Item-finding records
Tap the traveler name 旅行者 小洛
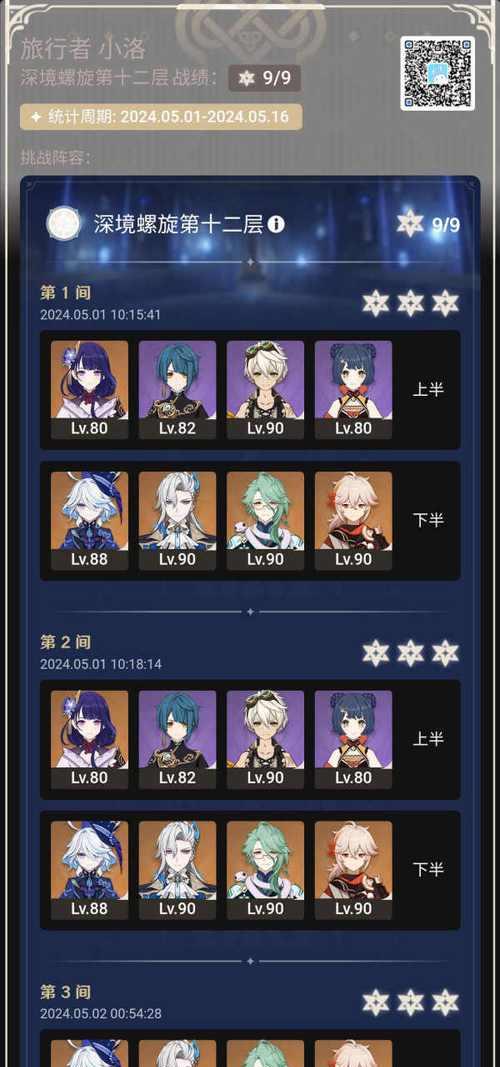click(x=83, y=49)
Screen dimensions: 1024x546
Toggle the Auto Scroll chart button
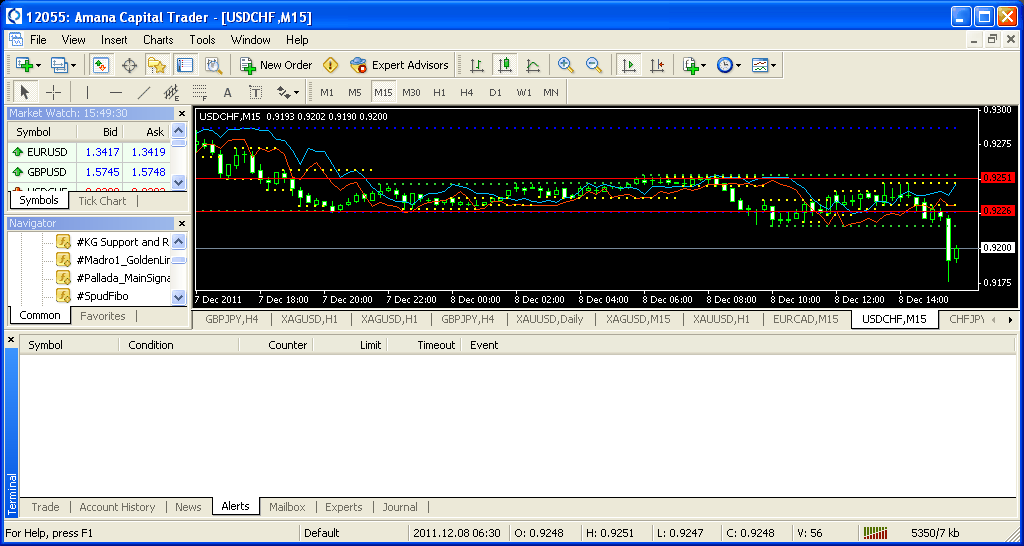click(x=628, y=65)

### Exercise requirements
Quote the lines of every item above word for word, omitting the pictures.

### Written answer
Tap the traveler name 旅行者 小洛
click(x=83, y=49)
Screen dimensions: 1024x546
Toggle the Auto Scroll chart button
click(x=628, y=65)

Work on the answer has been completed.